ALICANTE DONNA SEVIZIATA E TORTURATA DA 3 IMMIGRANTI
Una donna Eva M. si era recata il 1° novembre in un appartamento del quartiere Juan XXIII di Alicante, accompagnata da una conoscente che l’aveva invitata a «bere qualcosa con degli amici». Una volta all’interno, la conoscente l’ha lasciata sola con tre uomini immigranti di origine araba che l’hanno legata in una stanza con cartoni, imbavagliata e le hanno impedito di comunicare o uscire.
Il giorno successivo le aggressioni sono diventate continue. La vittima è stata sottoposta a violenze sessuali ripetute per 7 giorni e a trattamenti degradanti: le hanno tagliato i capelli, l’hanno legata con fascette, e le hanno provocato ustioni al torace e alle gambe con un cannello.

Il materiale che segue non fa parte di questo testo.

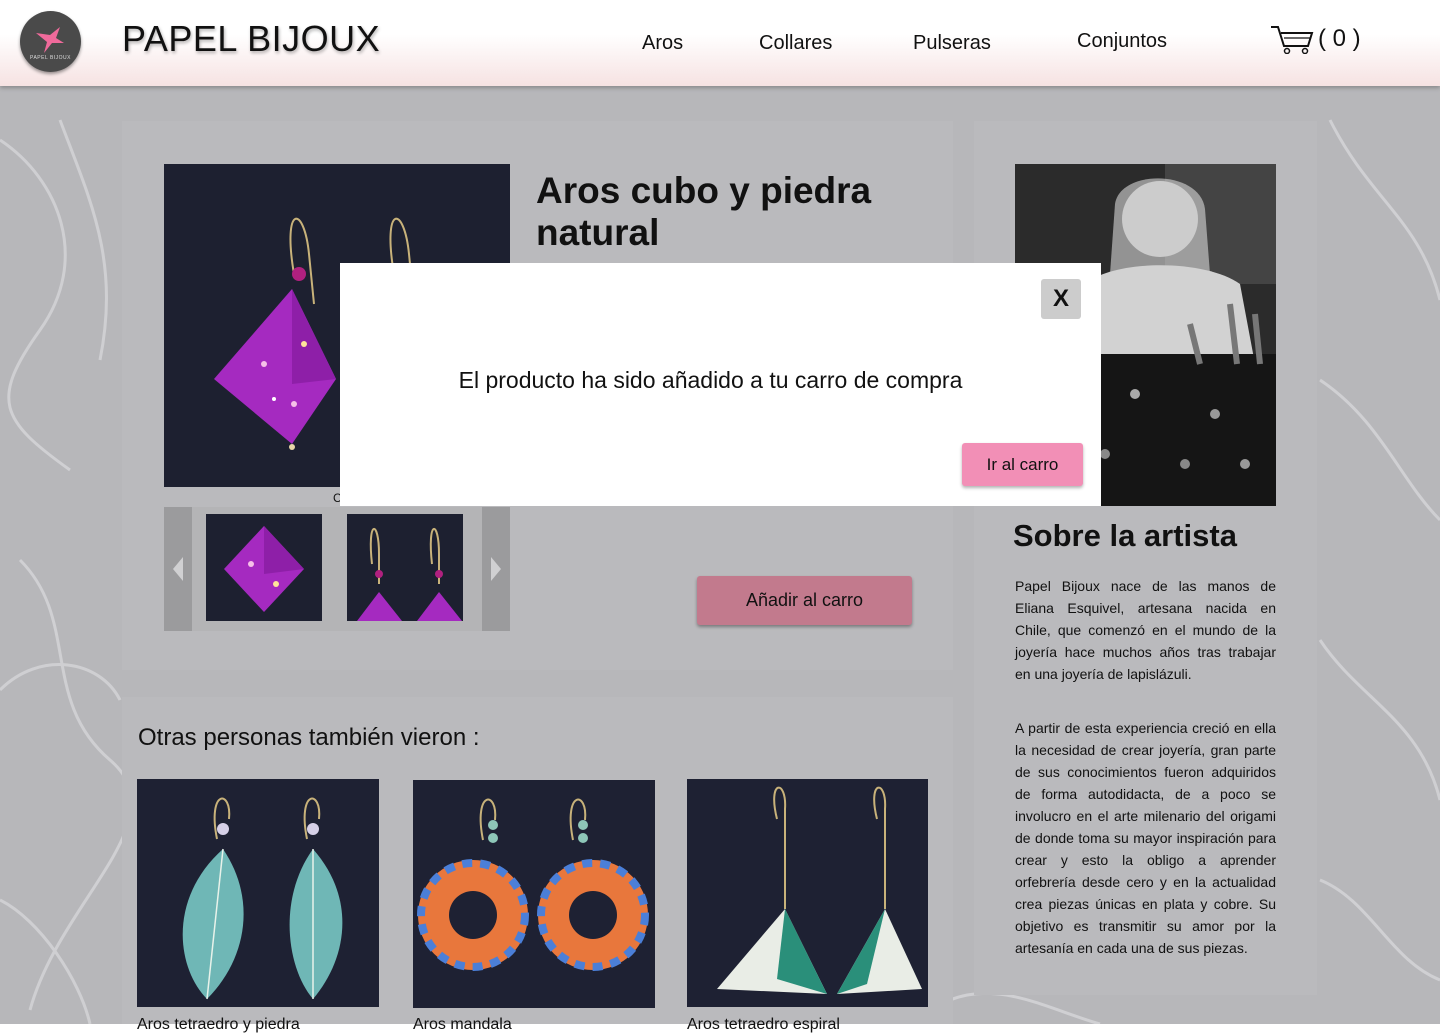 This screenshot has width=1440, height=1034. What do you see at coordinates (1316, 39) in the screenshot?
I see `cart-button: ( 0 )` at bounding box center [1316, 39].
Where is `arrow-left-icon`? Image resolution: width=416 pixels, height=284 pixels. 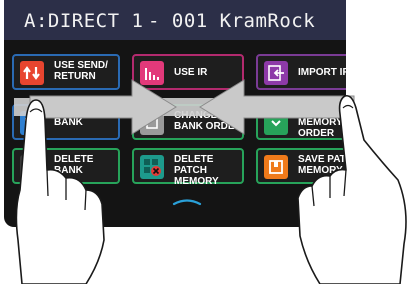 arrow-left-icon is located at coordinates (277, 107).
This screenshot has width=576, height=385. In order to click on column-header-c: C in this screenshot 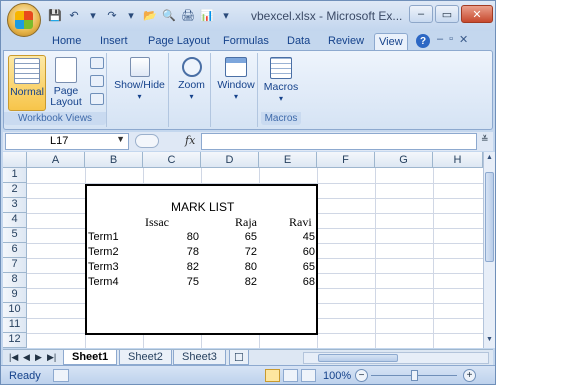, I will do `click(172, 160)`.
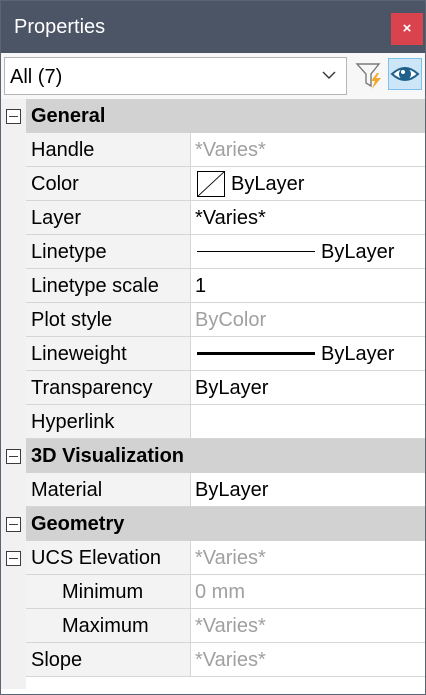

La polizia ha trovato la donna semi‑incosciente e in cattive condizioni di salute. La liberazione è stata possibile grazie alla chiamata di un’altra giovane che, giunta a quell’appartamento con la complice del responsabile, ha visto che la vittima chiedeva aiuto e ha allertato le autorità.
I tre immigranti — un presunto autore materiale e due complici — sono stati arrestati e posti in carcere in regime di custodia cautelare.
Le autorità sottolineano che i «narcopisos», appartamenti usati anche per attività di spaccio, rappresentano una tripla vulnerabilità: traffico di droga, violenza di genere ed illegalità della detenzione.